Großes Kino: Warten auf den Bus

Montag, der 27. April 2020 Aus Von Dorit Linke

Also mal wieder Ostdeutschland, nach unzähligen Büchern und Filmen, nach oftmals halbgaren Versuchen, den Osten zu erzählen, ihn in ein zu enges Korsett zu zwängen, damit ein abschließendes und irgendwie versöhnliches: „Ja, so war das“ möglich wird.

Und plötzlich ist da „Warten auf’n Bus“, eine Mini-Serie vom Regisseur Dirk Kummer nach dem Drehbuch von Oliver Bukowski, die zu keinem Zeitpunkt auf einfache Erklärungen abzielt, sondern mit ihrer Intelligenz und Warmherzigkeit mitten in Mark und Herz trifft.
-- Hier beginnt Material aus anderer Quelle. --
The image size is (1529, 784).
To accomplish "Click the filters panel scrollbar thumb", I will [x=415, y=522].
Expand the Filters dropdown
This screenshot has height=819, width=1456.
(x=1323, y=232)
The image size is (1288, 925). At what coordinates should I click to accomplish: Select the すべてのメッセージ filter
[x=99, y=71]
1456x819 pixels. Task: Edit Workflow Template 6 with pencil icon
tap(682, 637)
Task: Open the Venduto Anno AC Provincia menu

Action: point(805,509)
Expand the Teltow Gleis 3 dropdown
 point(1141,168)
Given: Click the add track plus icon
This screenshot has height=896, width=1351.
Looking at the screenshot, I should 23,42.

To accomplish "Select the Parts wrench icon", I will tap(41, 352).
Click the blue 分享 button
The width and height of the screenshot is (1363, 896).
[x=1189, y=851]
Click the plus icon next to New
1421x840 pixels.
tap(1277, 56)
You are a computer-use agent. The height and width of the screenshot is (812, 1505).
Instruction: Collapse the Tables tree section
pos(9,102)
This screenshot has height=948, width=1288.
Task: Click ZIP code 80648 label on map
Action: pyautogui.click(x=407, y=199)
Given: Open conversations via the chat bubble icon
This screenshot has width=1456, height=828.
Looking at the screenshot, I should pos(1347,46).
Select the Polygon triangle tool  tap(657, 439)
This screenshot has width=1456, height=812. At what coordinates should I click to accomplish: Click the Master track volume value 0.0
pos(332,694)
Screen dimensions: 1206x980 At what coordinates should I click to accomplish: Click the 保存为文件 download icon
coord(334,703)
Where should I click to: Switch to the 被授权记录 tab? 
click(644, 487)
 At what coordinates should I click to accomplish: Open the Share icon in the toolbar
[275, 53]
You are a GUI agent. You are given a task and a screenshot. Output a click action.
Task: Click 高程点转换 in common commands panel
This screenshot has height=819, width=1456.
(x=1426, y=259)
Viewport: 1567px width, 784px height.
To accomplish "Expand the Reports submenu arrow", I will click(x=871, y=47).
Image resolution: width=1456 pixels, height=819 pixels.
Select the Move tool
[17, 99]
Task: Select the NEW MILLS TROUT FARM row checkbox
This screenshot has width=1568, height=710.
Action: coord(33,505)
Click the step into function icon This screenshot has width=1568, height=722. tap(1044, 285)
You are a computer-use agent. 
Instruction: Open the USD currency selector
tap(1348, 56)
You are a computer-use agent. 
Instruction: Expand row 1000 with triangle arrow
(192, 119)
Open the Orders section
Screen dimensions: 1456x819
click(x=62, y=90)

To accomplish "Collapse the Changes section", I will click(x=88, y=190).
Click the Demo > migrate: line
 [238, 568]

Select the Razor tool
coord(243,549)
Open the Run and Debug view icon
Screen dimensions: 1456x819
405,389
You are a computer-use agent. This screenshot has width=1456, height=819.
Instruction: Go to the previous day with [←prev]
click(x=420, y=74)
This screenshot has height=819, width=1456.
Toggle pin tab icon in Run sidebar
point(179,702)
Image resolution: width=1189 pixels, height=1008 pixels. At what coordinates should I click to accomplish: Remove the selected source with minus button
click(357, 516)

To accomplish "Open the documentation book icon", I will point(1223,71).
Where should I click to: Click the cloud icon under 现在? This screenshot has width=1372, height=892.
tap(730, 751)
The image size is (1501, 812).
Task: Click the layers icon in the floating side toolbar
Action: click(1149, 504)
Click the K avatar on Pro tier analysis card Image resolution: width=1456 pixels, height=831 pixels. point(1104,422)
Wie selbstverständlich ist die Serie da, und man fragt sich, was man ohne sie all die Jahre eigentlich gemacht hat.

In „Warten auf’n Bus“ geht es um weit mehr als „nur“ eine Männerfreundschaft in einer strukturschwachen Region, um mehr als Gerangel um eine Frau, um mehr als schlaue Sprüche (diese sind zugegeben frappierend klug und schlagfertig). Es geht ums Eingemachte, um einst kraftvolle Leben, die zum Halten gekommen und auf der Strecke geblieben sind. Und es geht nicht um Schuld. Was soll man auch sagen? Haut doch ab? Wohin denn? Und was genau sollen die Menschen tun, die nicht weggehen konnten, es nicht wollten, aus Gründen?

Davon erzählen Hannes und Ralle (grandios: Ronald Zehrfeld und Felix Kramer) an ihrer Bushaltestelle, mal ganz leise, mal ganz laut, zanken wie ein altes Ehepaar, kloppen sich, lachen begeistert über ihre eigenen Witze, sind oftmals und verständlicherweise zynisch, bewegen sich schwindelerregend nahe an menschlichen Abgründen und finden immer wieder versöhnlich zueinander – durch Kommunikation und im ständigen Ringen um Wertschätzung und Selbstachtung. Bei all dem Aufbegehren werden sie begleitet vom treuen Hund Maik (typisch ostdeutsch mit „ai“).

In regelmäßigen Abständen zeigt sich die Liebe. Den beiden Protagonisten und
auch den Zuschauern wird schnell klar, dass diese nicht erfüllt werden wird, zumindest nicht so, wie man sich dies vielleicht vorstellt. Die Busfahrerin Kathrin (grandios: Jördis Triebel) steht für das sture Nichtaufgebenwollen der Hoffnung, sie ist ein wohltuendes Bild für die Wahrung der Würde in einer recht aussichtslosen Lage. Und sie schenkt uns in einer gleichermaßen brachialen, witzigen und todernsten Situation eine wunderbar emanzipierte Naziverkloppszene.

Für mich gehört dieses Trio zu den stärksten ostdeutschen Charakteren, die im Film bisher gezeigt worden sind. Es sind gebrochene Menschen und auch wieder nicht, sie schwärmen von früher, von besseren Zeiten, erzählen von ihren Träumen und von ihrer Jugend, verklären dabei aber zu keinem Zeitpunkt die DDR, sondern ordnen sich, ihre Brüche, ihren Schmerz ein in den gesellschaftlichen Wandel, bleiben dabei aber kritisch und offen, wehren sich gegen Anmaßung und Dummheit.

Diesen Spagat zu schaffen in einer Kultur, die Geschichte(n) gern vereinfacht für den sogenannten Mainstream aufbereitet, und dann auch noch in dieser Komplexität filmisch darzustellen – das ist eine Meisterleistung von Regie, Drehbuch und Darstellern.

Am Ende denkt man kein abschließendes „Ja, so war das“. Man denkt: „Ja, so war das, so ist das, so bleibt es vermutlich auch noch eine Weile.“ Und dann schaut man die ganze Serie noch einmal von vorne an.